Koc University, October 2018 (phdthesis)

Abstract
Laminated composite panels are extensively used in various industries due to their high stiffness-to-weight ratio and directional properties that allow optimization of stiffness characteristics for specific applications. With the recent improvements in the manufacturing techniques, the technology trend has been shifting towards the development of nonconventional composites. This work aims to develop new methods for the design and optimization of nonconventional laminated composites. Lamination parameters method is used to characterize laminate stiffness matrices in a compact form. An optimization framework based on finite element analysis was developed to calculate the solutions for different panel geometries, boundary conditions and load cases. The first part of the work addresses the multi-objective optimization of composite laminates to maximize dynamic and load-carrying performances simultaneously.

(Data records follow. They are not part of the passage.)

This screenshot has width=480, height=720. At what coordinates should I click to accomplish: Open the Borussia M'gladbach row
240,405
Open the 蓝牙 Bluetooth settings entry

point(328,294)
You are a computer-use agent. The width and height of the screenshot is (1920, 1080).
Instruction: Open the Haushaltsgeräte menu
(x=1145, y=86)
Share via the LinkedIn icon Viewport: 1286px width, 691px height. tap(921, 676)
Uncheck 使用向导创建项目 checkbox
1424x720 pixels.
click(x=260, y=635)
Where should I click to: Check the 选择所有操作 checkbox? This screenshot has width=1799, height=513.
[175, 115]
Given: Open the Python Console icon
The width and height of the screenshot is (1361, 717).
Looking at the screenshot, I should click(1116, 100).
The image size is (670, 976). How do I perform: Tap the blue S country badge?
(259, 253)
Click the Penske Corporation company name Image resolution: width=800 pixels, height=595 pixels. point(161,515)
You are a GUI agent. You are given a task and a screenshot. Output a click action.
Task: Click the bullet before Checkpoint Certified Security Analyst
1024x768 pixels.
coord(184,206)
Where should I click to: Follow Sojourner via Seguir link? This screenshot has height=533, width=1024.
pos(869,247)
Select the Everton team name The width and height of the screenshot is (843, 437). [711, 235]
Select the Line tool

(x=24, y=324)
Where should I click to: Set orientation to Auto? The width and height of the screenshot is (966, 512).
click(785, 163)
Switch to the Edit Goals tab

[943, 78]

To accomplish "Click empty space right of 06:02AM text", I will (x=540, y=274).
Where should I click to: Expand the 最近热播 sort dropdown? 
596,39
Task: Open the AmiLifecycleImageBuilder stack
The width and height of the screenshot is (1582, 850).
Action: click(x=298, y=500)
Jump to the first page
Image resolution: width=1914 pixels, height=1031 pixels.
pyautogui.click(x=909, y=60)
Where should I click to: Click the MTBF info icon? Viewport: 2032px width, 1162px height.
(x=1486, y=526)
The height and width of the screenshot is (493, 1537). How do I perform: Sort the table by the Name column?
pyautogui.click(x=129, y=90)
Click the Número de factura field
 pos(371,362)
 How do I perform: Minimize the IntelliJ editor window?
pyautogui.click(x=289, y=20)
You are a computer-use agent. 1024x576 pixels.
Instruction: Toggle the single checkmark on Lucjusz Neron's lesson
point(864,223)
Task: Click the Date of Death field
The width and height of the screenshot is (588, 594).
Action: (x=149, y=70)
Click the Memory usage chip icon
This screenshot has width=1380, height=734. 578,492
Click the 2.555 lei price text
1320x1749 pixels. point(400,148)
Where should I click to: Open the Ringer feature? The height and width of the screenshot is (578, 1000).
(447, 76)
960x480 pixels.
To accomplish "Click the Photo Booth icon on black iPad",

Conforming and conflicting behaviors of multiple objective functions are investigated by determining Pareto-optimal solutions, which provide a valuable insight for multi-objective optimization problems. In the second part, design of curved laminated panels for optimal dynamic response is studied in detail. Firstly, the designs yielding maximum fundamental frequency values are computed. Next, optimal designs minimizing equivalent radiated power are obtained for the panels under harmonic pressure excitation, and their effective frequency bands are shown. The relationship between these two design sets is investigated to study the effectiveness of the frequency maximization technique. In the last part, a new method based on lamination parameters is proposed for the design of variable-stiffness composite panels. The results demonstrate that the proposed method provides manufacturable designs with smooth fiber paths that outperform the constant-stiffness laminates, while utilizing the advantages of lamination parameters formulation.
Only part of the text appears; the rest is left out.